Hepatic encephalopathy may be classified as two general types. In patients with cirrhosis , portal hypertension, and large portosystemic shunts, ammonia from intestinal sources is not cleared effectively on first-pass through the liver . Also, the relief of portal hypertension by surgical creation of a portosystemic shunt or placement of a transjugular intrahepatic portosystemic shunt (TIPS) may precipitate encephalopathy. This ineffective clearance, combined with generally poor hepatic function, may result in chronic encephalopathy, punctuated by acute exacerbations often precipitated by gastrointestinal bleeding from esophageal varices (resulting in an increased intestinal ammonia load), infection, excessive protein intake, or overzealous diuresis to treat ascites . Chronic pathologic changes in astrocytes in the central nervous system may be present. This type of encephalopathy is referred to as portosystemic encephalopathy . The other category of encephalopathy is observed in the patient with acute, severe liver disease (usually fulminant hepatitis ) who develops progressive encephalopathy due primarily to severe liver dysfunction with inadequate ammonia detoxification . Acute liver failure with encephalopathy often rapidly progresses to cerebral edema and death. The cerebral edema is thought to be a direct result of ammonia toxicity. In fact, the edema may actually be a result of the osmotic effect of ammonia-induced elevation of brain glutamine levels.

It should be stressed that in encephalopathy associated with liver disease, other factors may contribute to the central nervous system dysfunction in addition to hyperammonemia. In fact, the degree of hyperammonemia does not always correlate with the degree of encephalopathy, suggesting that other mechanisms may be involved.
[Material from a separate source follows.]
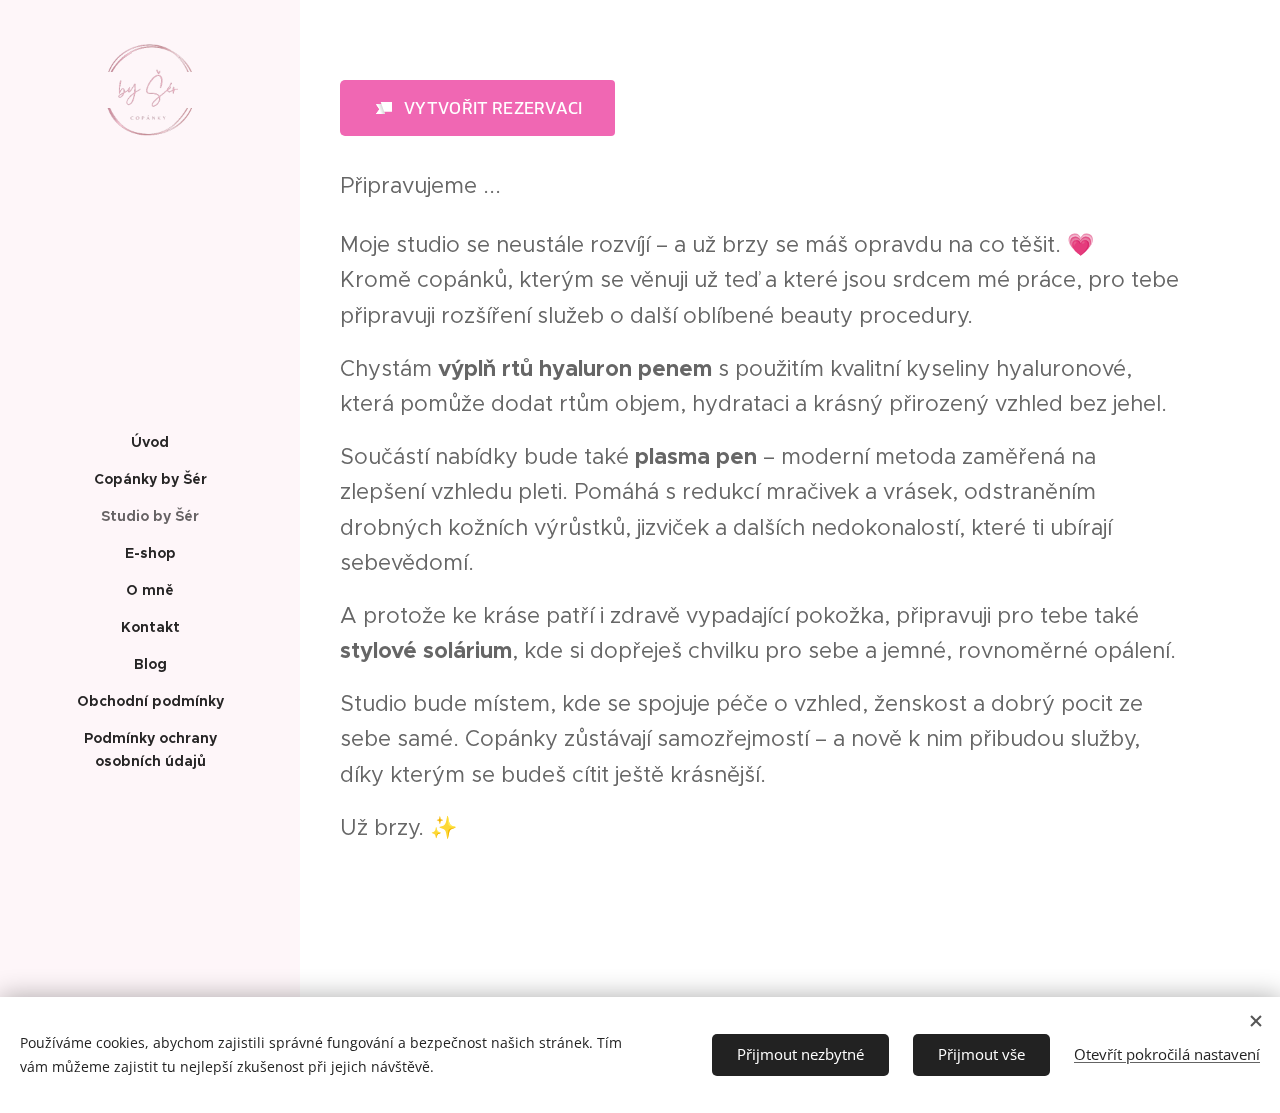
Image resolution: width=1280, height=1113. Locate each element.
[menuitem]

In acute liver failure, other neurotoxic substances, such as mercaptans and short-chain fatty acids , may play a role. There is evidence that hepatic encephalopathy may result in part from the action of endogenous substances that bind to the GABA-benzodiazepine receptor complex in the brain. This is supported clinically by the observation that portosystemic encephalopathy and encephalopathy associated with acute liver failure may improve transiently with treatment with benzodiazepine receptor antagonists. However, there are limited data to support their clinical use. There may be increased entry of ammonia into the central nervous system due to increased permeability of the blood–brain barrier and conversion of positively charged ammonium ion to ammonia, which more readily crosses the blood–brain barrier, secondary to changes in blood pH. Accumulation of glutamine in the brain results in enhanced central nervous system uptake of tryptophan , which is converted into both neuroactive and neurotoxic metabolites, including serotonin and tryptamine.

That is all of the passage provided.